● Task instructions
Pick each line that has "computer" out of the records.

──────── Exercise data

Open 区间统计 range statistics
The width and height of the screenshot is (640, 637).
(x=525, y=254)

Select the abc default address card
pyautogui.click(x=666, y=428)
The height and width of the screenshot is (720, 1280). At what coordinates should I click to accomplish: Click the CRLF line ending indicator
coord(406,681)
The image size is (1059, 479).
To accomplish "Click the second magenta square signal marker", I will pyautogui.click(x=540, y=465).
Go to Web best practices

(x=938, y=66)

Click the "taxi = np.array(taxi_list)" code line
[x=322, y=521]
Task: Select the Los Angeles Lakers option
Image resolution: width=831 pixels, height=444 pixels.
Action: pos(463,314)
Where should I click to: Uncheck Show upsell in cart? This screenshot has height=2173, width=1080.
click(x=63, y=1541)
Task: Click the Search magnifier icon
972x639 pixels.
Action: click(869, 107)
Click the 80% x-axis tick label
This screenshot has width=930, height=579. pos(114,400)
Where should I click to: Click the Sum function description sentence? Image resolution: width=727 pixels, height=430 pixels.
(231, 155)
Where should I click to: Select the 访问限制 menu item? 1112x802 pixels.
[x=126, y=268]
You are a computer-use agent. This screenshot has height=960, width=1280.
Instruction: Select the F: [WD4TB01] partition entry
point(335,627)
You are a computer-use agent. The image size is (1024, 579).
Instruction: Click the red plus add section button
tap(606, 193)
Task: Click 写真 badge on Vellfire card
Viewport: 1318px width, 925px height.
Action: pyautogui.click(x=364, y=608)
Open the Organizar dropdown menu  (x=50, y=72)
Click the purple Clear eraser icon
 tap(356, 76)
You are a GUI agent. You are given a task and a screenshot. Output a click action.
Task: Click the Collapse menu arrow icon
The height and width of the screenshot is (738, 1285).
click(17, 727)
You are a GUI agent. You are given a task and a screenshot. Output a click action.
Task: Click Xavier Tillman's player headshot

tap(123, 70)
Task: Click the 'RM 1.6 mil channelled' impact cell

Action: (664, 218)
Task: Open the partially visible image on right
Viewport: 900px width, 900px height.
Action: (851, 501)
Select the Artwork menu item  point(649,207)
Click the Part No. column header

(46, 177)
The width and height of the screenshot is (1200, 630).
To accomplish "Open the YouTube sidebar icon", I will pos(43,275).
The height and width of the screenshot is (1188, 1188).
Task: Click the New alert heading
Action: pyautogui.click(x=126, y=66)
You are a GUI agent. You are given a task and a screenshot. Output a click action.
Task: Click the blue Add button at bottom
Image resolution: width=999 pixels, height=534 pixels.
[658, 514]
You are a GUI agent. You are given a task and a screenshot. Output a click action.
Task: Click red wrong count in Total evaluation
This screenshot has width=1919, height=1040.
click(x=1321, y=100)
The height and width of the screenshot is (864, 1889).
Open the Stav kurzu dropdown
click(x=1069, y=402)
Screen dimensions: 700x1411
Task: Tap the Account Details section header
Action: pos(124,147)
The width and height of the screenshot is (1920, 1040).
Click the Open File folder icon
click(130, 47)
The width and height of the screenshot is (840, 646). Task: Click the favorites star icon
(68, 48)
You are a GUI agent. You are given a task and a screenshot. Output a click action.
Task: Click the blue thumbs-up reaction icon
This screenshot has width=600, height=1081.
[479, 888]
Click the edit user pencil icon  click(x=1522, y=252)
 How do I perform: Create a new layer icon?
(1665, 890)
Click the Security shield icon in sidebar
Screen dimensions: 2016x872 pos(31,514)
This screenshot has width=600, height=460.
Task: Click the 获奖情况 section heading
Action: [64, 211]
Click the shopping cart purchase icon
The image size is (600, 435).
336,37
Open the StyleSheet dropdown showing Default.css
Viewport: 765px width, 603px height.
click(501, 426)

────────────────

● Solution to the problem
You are a computer-use agent. This screenshot has height=960, width=1280.
You are a computer-use agent. The image size is (1024, 579).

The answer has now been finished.